• Saved entries:

::::::::::

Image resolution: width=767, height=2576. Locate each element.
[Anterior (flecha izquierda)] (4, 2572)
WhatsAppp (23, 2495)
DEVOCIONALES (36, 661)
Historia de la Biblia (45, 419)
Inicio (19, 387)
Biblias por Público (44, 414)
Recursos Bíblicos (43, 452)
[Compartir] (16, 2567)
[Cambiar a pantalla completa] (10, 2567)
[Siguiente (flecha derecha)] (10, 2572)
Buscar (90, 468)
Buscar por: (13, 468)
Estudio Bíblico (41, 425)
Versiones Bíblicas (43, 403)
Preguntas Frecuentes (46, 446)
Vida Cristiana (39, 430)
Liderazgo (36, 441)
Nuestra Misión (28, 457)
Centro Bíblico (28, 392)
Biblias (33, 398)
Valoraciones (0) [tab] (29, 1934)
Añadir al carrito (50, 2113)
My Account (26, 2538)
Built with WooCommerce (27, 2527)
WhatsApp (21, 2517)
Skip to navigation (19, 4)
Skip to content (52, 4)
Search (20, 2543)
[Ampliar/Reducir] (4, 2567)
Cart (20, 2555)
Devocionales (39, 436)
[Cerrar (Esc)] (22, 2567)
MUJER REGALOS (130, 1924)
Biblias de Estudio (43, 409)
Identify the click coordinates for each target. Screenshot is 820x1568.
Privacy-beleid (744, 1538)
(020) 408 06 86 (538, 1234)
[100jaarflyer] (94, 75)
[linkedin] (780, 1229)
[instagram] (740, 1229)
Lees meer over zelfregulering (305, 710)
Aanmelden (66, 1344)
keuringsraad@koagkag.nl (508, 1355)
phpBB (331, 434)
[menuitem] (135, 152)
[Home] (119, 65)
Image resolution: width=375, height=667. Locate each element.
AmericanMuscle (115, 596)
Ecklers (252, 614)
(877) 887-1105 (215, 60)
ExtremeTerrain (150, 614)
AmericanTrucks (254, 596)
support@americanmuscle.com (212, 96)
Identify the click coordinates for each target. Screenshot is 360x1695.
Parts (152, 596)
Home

::::::::::

Show me every line of the entries above that holds "Locate".

Image resolution: width=767, height=2576. Locate each element.
Image resolution: width=375, height=667. Locate each element.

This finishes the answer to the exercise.